外の羊と日々働きや生活を共にしている信徒は、彼らの価値観や発想については教会内で働いておられる聖職者たちより熟知しているはずです。自分が感動した事柄、福音と感じとった事柄を彼らの心に届く言葉で発信すること、これは私たち信徒の役割というべきでしょう。神学的な正しさ、厳密さを心配するより、70点メッセージ発信を心掛け、求道者を教会の門まで連れてくることを考えたいと存じます。私事で恐縮ですが、この思いから普通の日本人にもわかる言葉の使用を心掛け、小生は「門前の小僧の辻説法」を当教会のホームページ上に連載する形で10年ほど前から書いてまいりました。
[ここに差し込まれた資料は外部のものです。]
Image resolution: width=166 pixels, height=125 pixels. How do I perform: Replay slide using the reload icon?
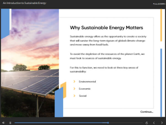tap(147, 123)
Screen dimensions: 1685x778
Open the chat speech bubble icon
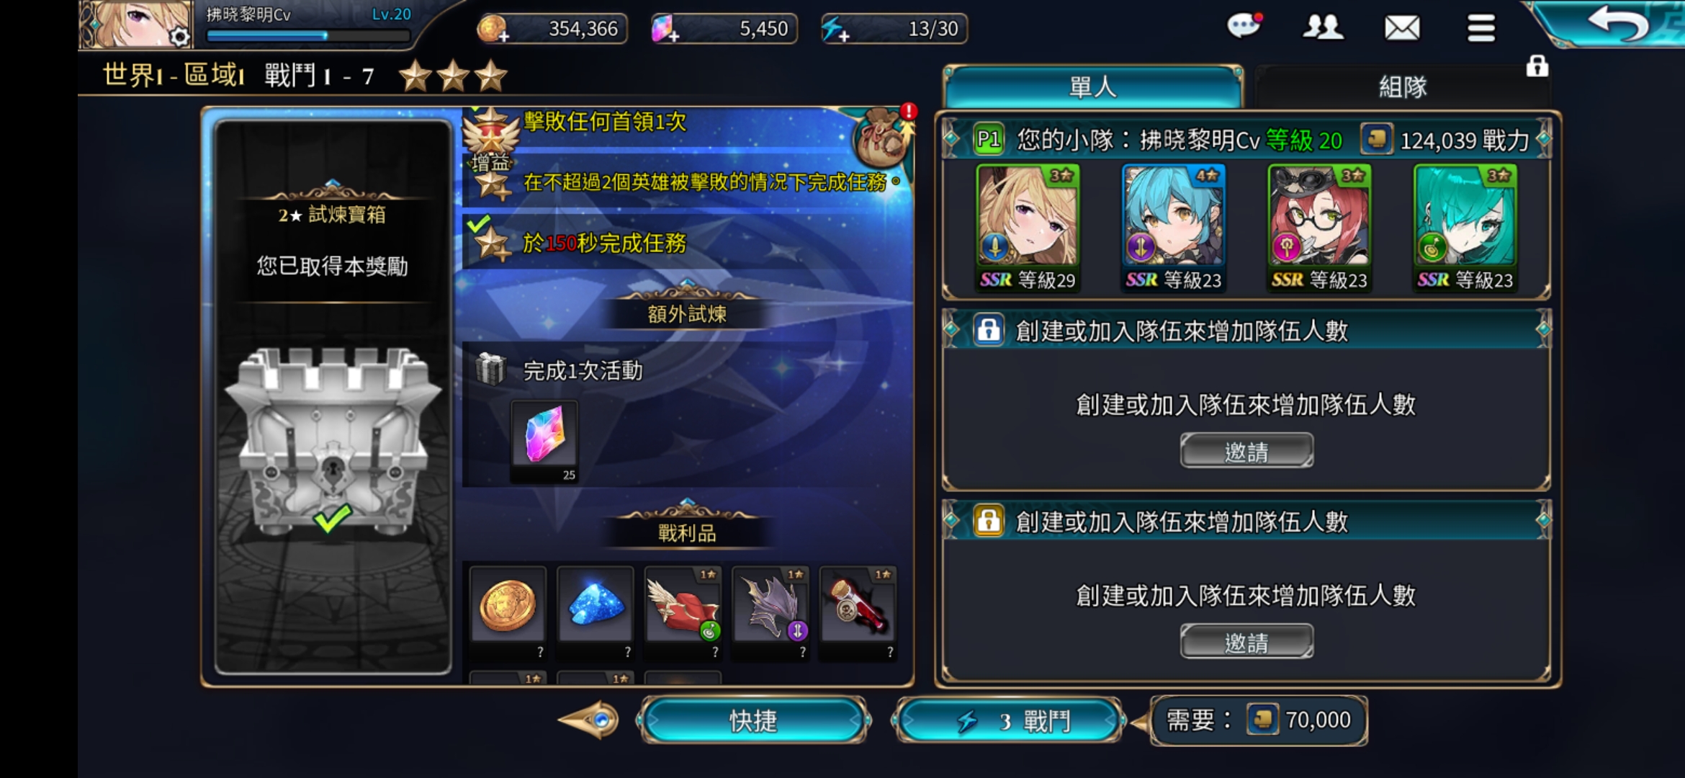[x=1244, y=27]
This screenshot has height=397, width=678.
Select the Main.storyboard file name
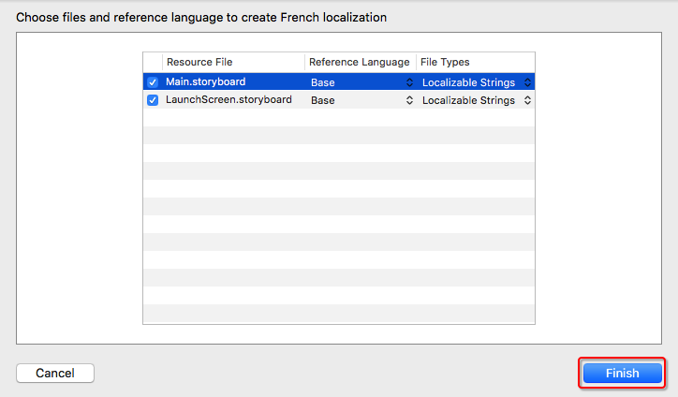coord(205,82)
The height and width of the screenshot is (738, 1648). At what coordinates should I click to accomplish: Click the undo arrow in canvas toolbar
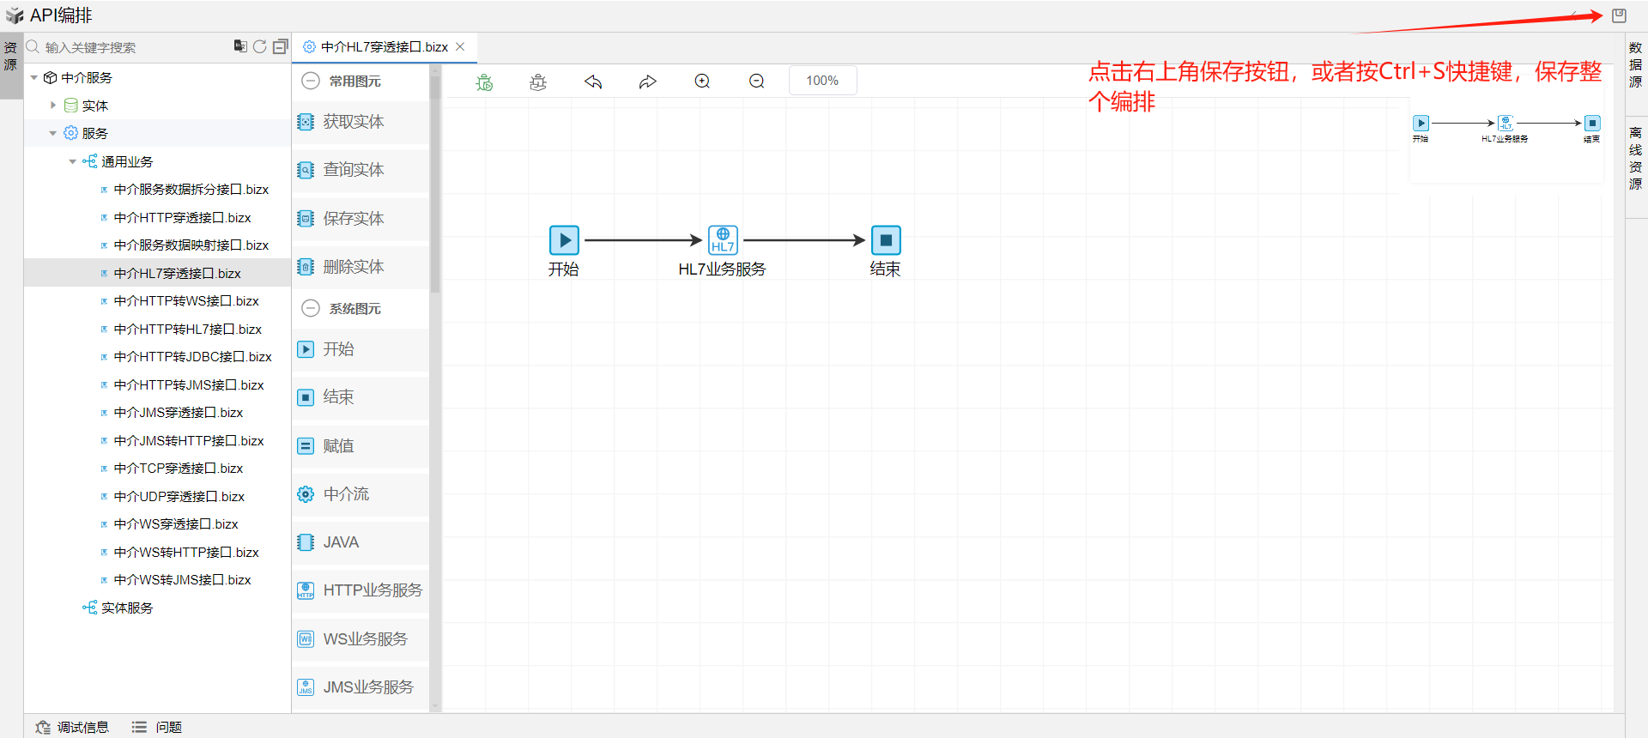[593, 82]
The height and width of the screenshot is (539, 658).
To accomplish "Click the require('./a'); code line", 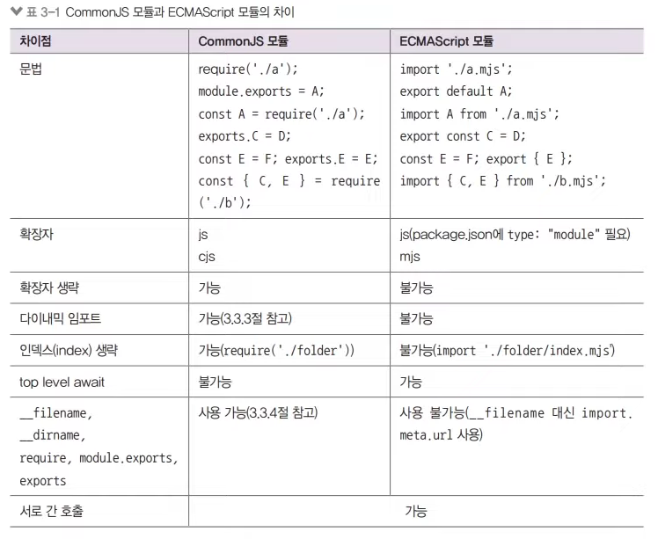I will tap(248, 69).
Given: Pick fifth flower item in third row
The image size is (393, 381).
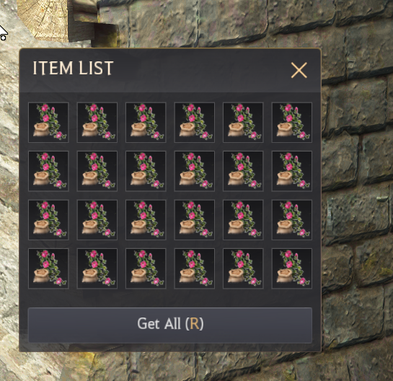Looking at the screenshot, I should point(243,219).
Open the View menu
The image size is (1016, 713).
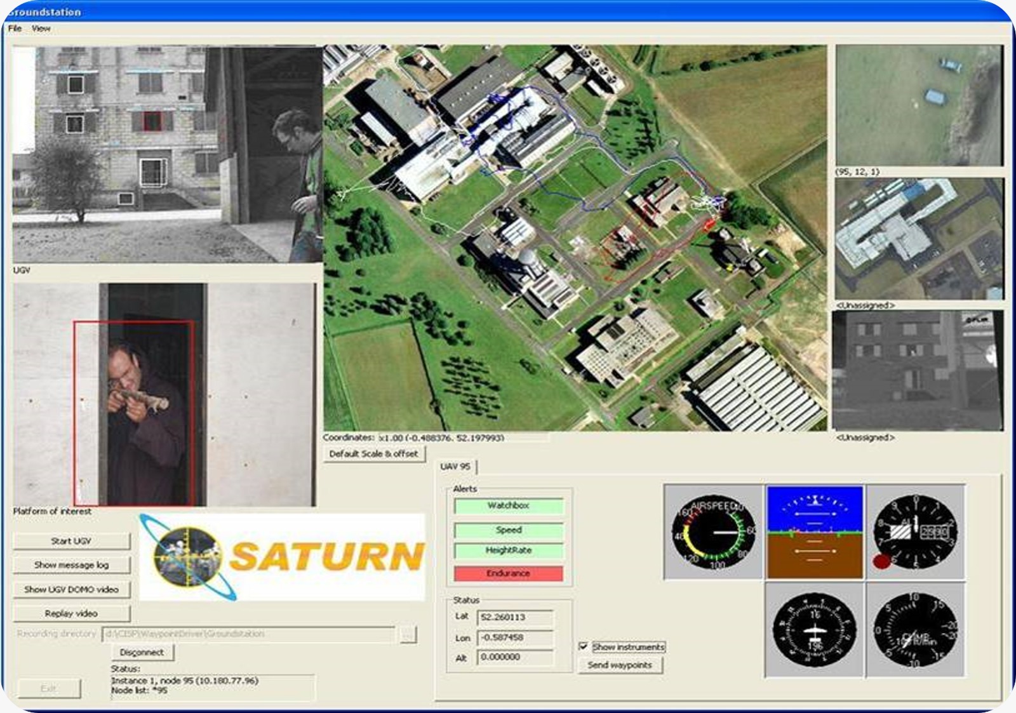41,29
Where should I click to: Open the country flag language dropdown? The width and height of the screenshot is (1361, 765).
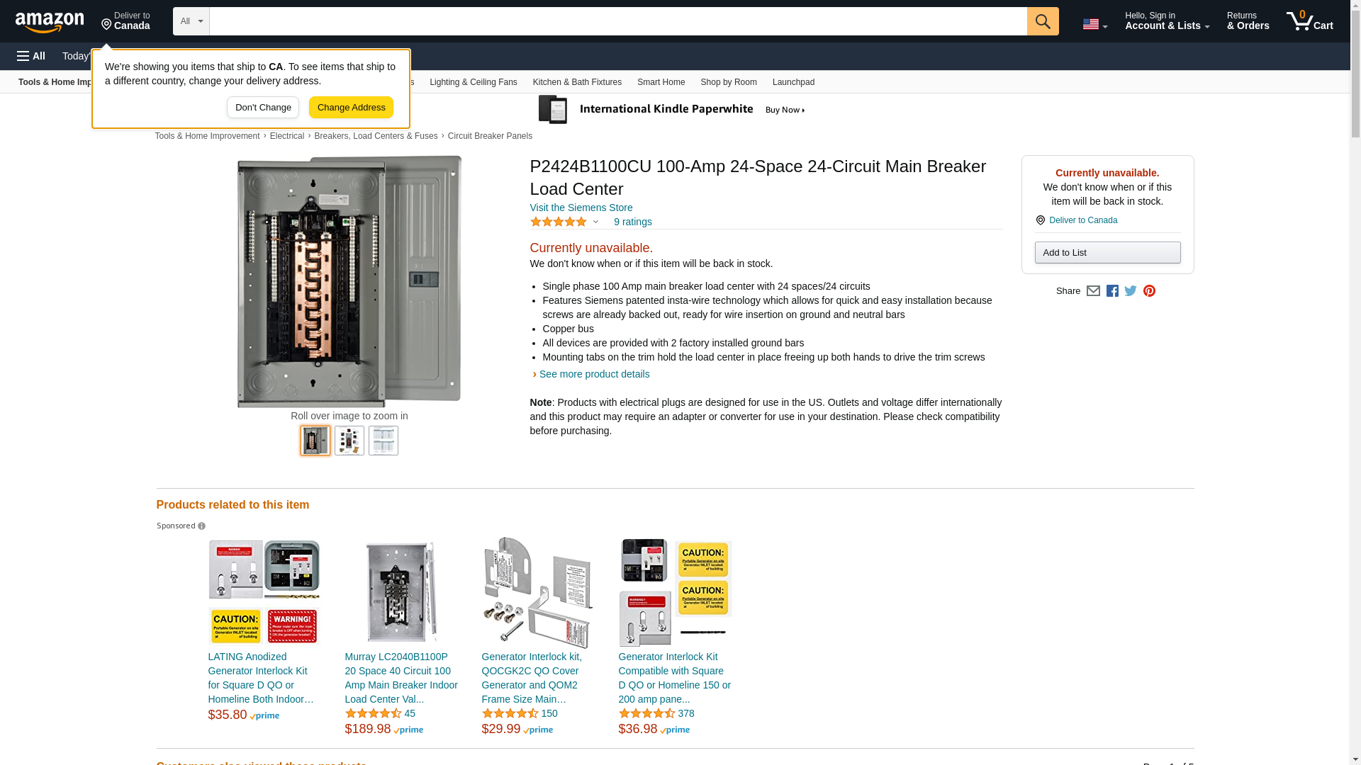click(1094, 24)
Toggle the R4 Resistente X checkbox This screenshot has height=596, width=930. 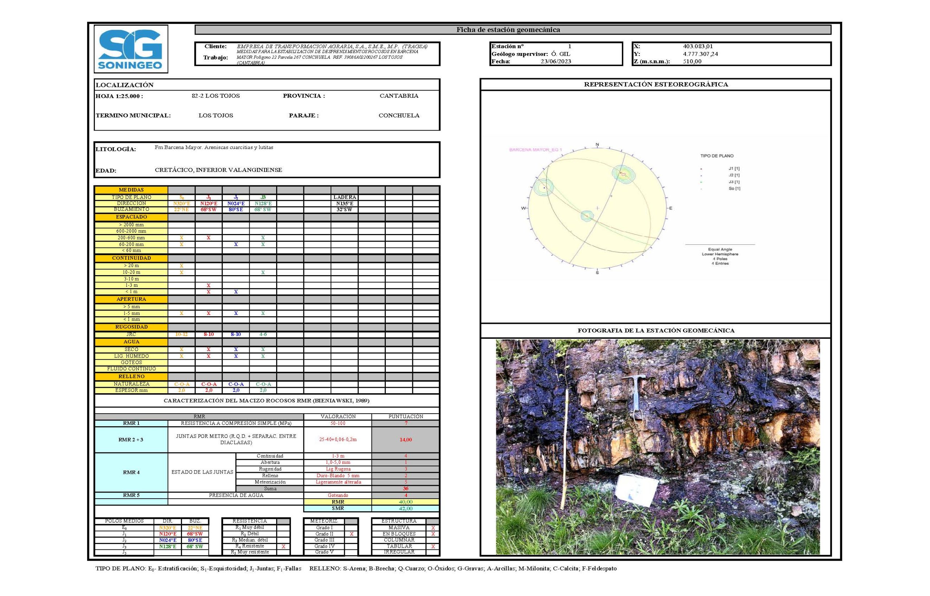(x=283, y=546)
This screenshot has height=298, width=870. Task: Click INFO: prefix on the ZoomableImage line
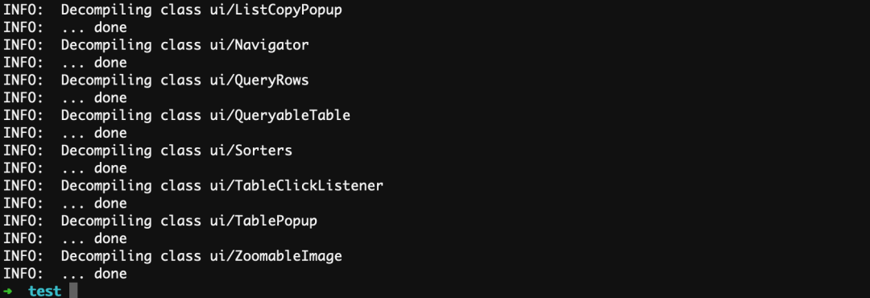(x=23, y=256)
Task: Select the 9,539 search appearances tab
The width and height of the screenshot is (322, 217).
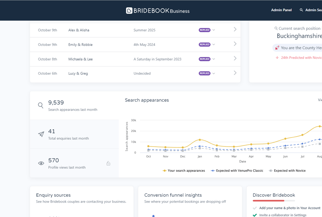Action: tap(74, 105)
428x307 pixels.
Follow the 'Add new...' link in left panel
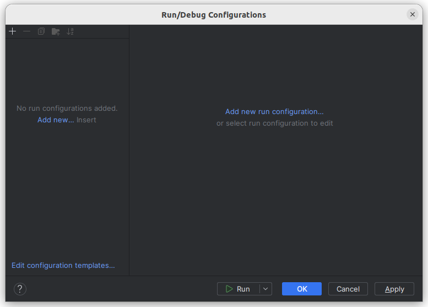55,120
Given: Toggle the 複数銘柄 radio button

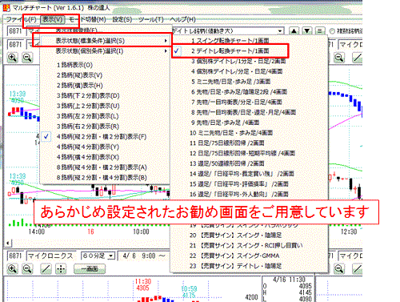Looking at the screenshot, I should 332,31.
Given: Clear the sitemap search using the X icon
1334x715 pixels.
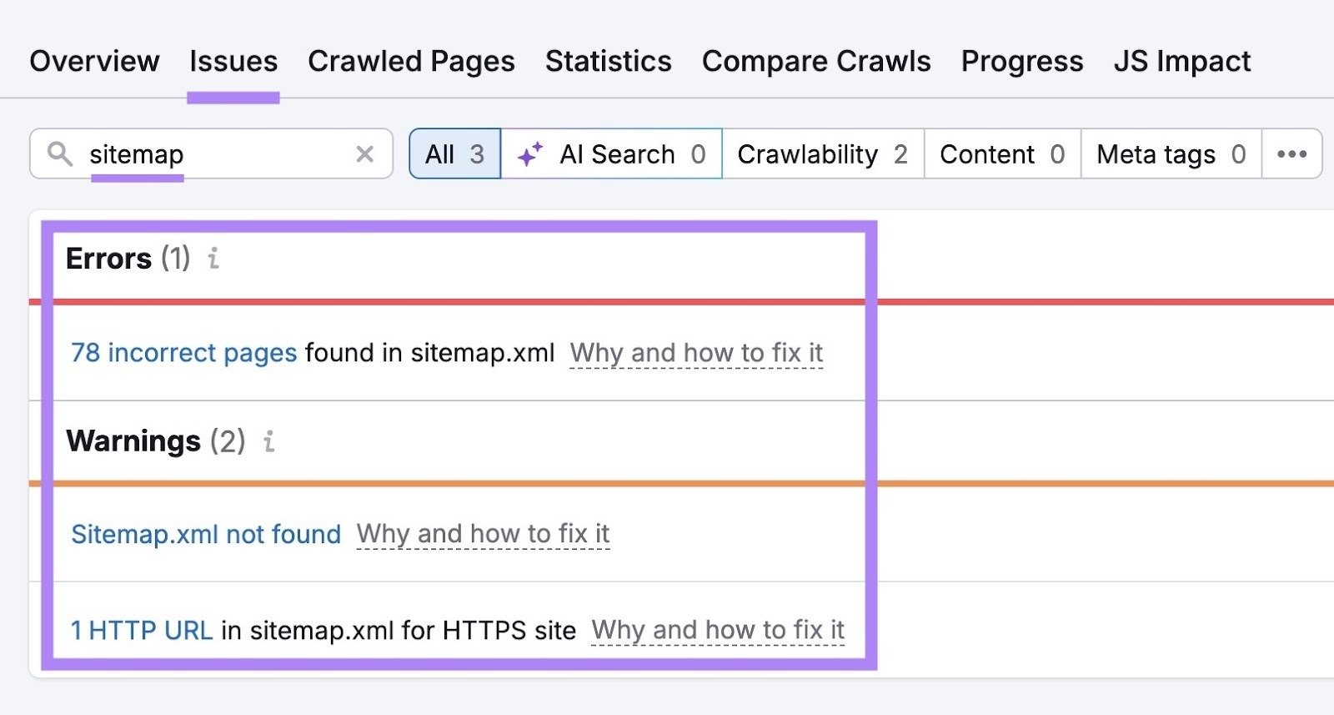Looking at the screenshot, I should tap(364, 154).
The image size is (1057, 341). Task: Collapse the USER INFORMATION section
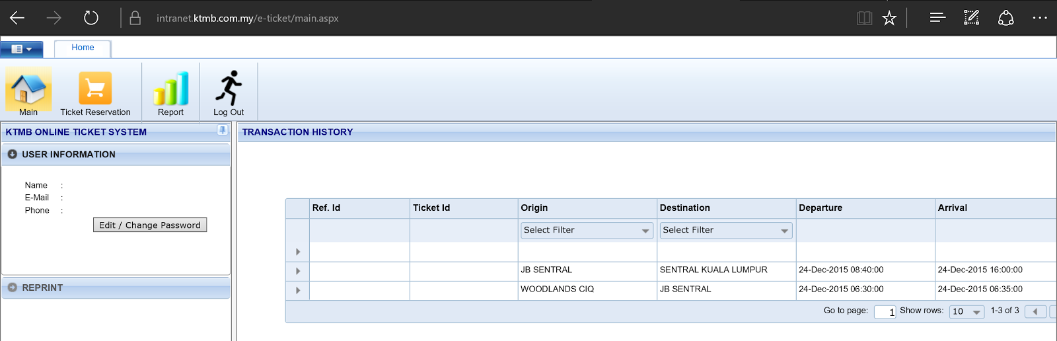(13, 154)
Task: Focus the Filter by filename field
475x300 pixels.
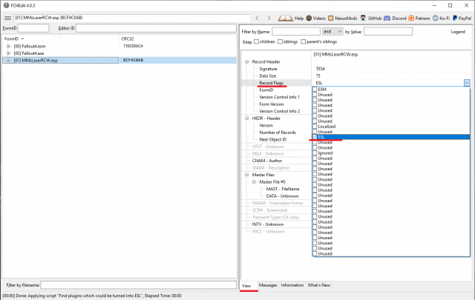Action: (137, 284)
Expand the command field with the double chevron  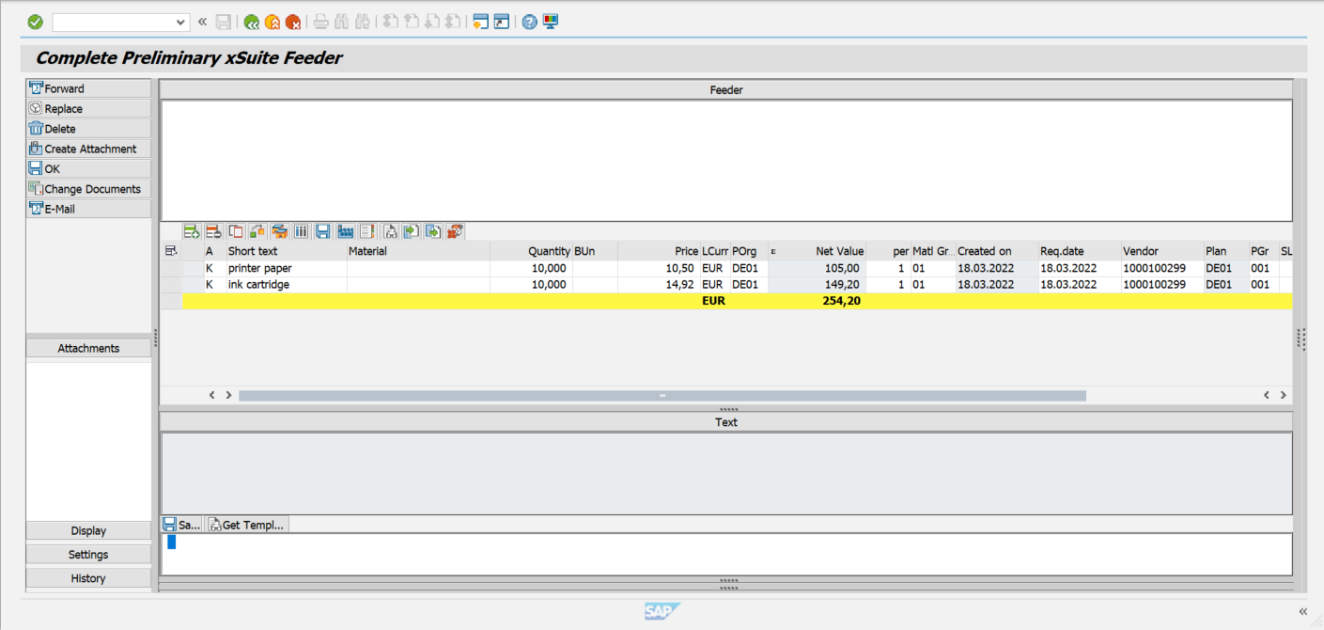pyautogui.click(x=201, y=21)
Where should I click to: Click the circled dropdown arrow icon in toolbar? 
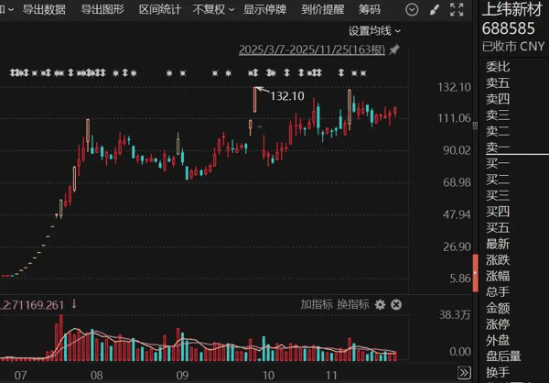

一部は小冊子にして配布したり、聖公会新聞にも掲載して頂きました。しかし、聖公会新聞は廃刊となってしまい、一教会からの発信ではなかなか人々に届きにくいということ、内容も一信徒が書いたもので的確な発信情報とは言えないことは勿論ですし、とにかく年寄の書いたものですから、若者向けのメッセージにはなり得ません。同じ思いを持つ信徒の手によって多くの教会で同様の発信を始めていただきたいと強く望んでおります。各教会のホームページに同様の発信がなされれば、多くの人たちの目に触れることになりますし、沢山の人が発信してくだされば、若者向けだけでなく、婦人たちにわかりやすいものなど、多様なタイプの人々に届く発信が可能になると存じます。さらには多くのソフトができれば、管区や教区においてそれらを編纂し聖公会としての標準テキストをつくり、各教会がホームページにリンクを張って発信できるようにすることが可能となるでしょう。そうなれば、このインターネットを用いた福音発信はより効果的なものとなるものと存じます。